-- Supplied text --
+ + + +
Files
Charon/docs/plans/handler_test_optimization.md

14 KiB

Backend Handler Test Optimization Analysis

Executive Summary

The backend handler tests contain 748 tests across 69 test files in backend/internal/api/handlers/. While individual tests run quickly (most complete in <1 second), the cumulative effect of repeated test infrastructure setup creates perceived slowness. This document identifies specific bottlenecks and provides prioritized optimization recommendations.

Current Test Architecture Summary

Database Setup Pattern

Each test creates its own SQLite in-memory database with unique DSN:

// backend/internal/api/handlers/testdb.go
func OpenTestDB(t *testing.T) *gorm.DB {
    dsnName := strings.ReplaceAll(t.Name(), "/", "_")
    uniqueSuffix := fmt.Sprintf("%d%d", time.Now().UnixNano(), n.Int64())
    dsn := fmt.Sprintf("file:%s_%s?mode=memory&cache=shared&_journal_mode=WAL&_busy_timeout=5000", dsnName, uniqueSuffix)
    db, err := gorm.Open(sqlite.Open(dsn), &gorm.Config{})
    // ...
}

Test Setup Flow

  1. Create in-memory SQLite database (unique per test)
  2. Run AutoMigrate for required models (varies per test: 2-15 models)
  3. Create test fixtures (users, hosts, settings, etc.)
  4. Initialize service dependencies (NotificationService, AuthService, etc.)
  5. Create handler instances
  6. Setup Gin router
  7. Execute HTTP requests via httptest

Parallelization Status

Package Parallel Tests Sequential Tests
handlers/ ~20% use t.Parallel() ~80% run sequentially
services/ ~40% use t.Parallel() ~60% run sequentially
integration/ 100% use t.Parallel() 0%

Identified Bottlenecks

1. Repeated AutoMigrate Calls (HIGH IMPACT)

Location: Every test file with database access

Evidence:

// handlers_test.go - migrates 6 models
db.AutoMigrate(&models.ProxyHost{}, &models.Location{}, &models.RemoteServer{},
    &models.ImportSession{}, &models.Notification{}, &models.NotificationProvider{})
+ + + +
-- Your tasks --
A - According to the test optimization document, how many tests and test files are in backend/internal/api/handlers/?
B - Revise the stretch of the test optimization document from "Test Setup Flow" through "(NotificationService, AuthService, etc.)", replacing "fixtures" with "seed data".
C - Take the test optimization document further, continuing on from its last line.
The lines after this point are separate material and not part of the test optimization document.

-- Data --
+ + + +
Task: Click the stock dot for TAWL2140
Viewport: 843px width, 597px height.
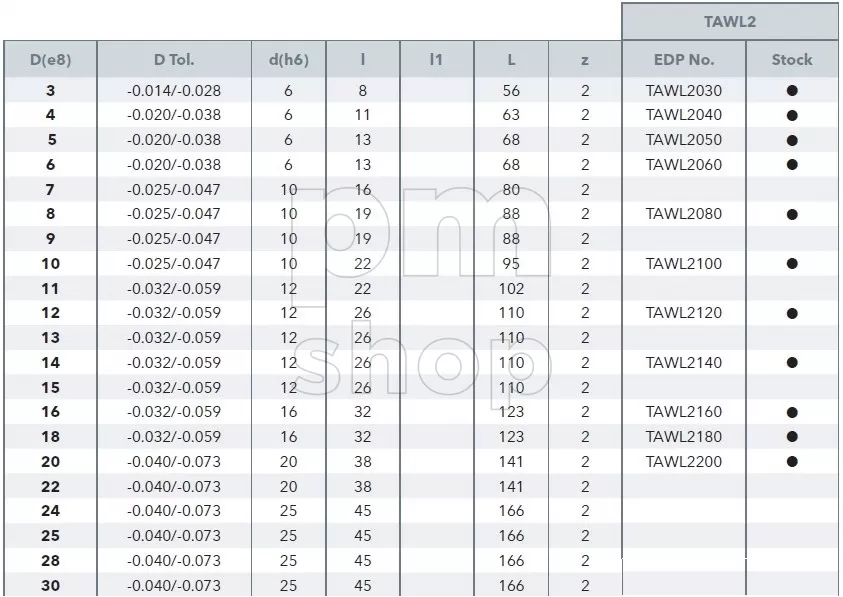Action: click(791, 363)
+ + + +
-- Exercise results --
A - 748 tests across 69 test files.

B -
Test Setup Flow

  1. Create in-memory SQLite database (unique per test)
  2. Run AutoMigrate for required models (varies per test: 2-15 models)
  3. Create test seed data (users, hosts, settings, etc.)
  4. Initialize service dependencies (NotificationService, AuthService, etc.)

C -
// security_handler_rules_decisions_test.go - migrates 10 models
db.AutoMigrate(&models.ProxyHost{}, &models.Location{}, &models.Setting{},
    &models.CaddyConfig{}, &models.SSLCertificate{}, &models.AccessList{},
    &models.SecurityConfig{}, &models.SecurityDecision{}, &models.SecurityAudit{},
    &models.SecurityRuleSet{})

// proxy_host_handler_test.go - migrates 4 models
db.AutoMigrate(&models.ProxyHost{}, &models.Location{}, &models.Notification{},
    &models.NotificationProvider{})

Impact: ~50-100ms per AutoMigrate call, multiplied by 748 tests = ~37-75 seconds total


2. Explicit time.Sleep() Calls (HIGH IMPACT)

Location: 37 occurrences across test files

Key Offenders:

File Sleep Duration Count Purpose
cerberus_logs_ws_test.go 100-300ms 6 WebSocket subscription wait
uptime_service_test.go 50ms-3s 9 Async check completion
notification_service_test.go 50-100ms 4 Batch flush wait
log_watcher_test.go 10-200ms 4 File watcher sync
caddy/manager_test.go 1100ms 1 Timing test

Total sleep time per test run: ~15-20 seconds minimum

Example of problematic pattern:

// uptime_service_test.go:766
time.Sleep(2 * time.Second) // Give enough time for timeout (default is 1s)

3. Sequential Test Execution (MEDIUM IMPACT)

Location: Most handler tests lack t.Parallel()

Evidence: Only integration tests and some service tests use parallelization:

// GOOD: integration/waf_integration_test.go
func TestWAFIntegration(t *testing.T) {
    t.Parallel()
    // ...
}

// BAD: handlers/auth_handler_test.go - missing t.Parallel()
func TestAuthHandler_Login(t *testing.T) {
    // No t.Parallel() call
    handler, db := setupAuthHandler(t)
    // ...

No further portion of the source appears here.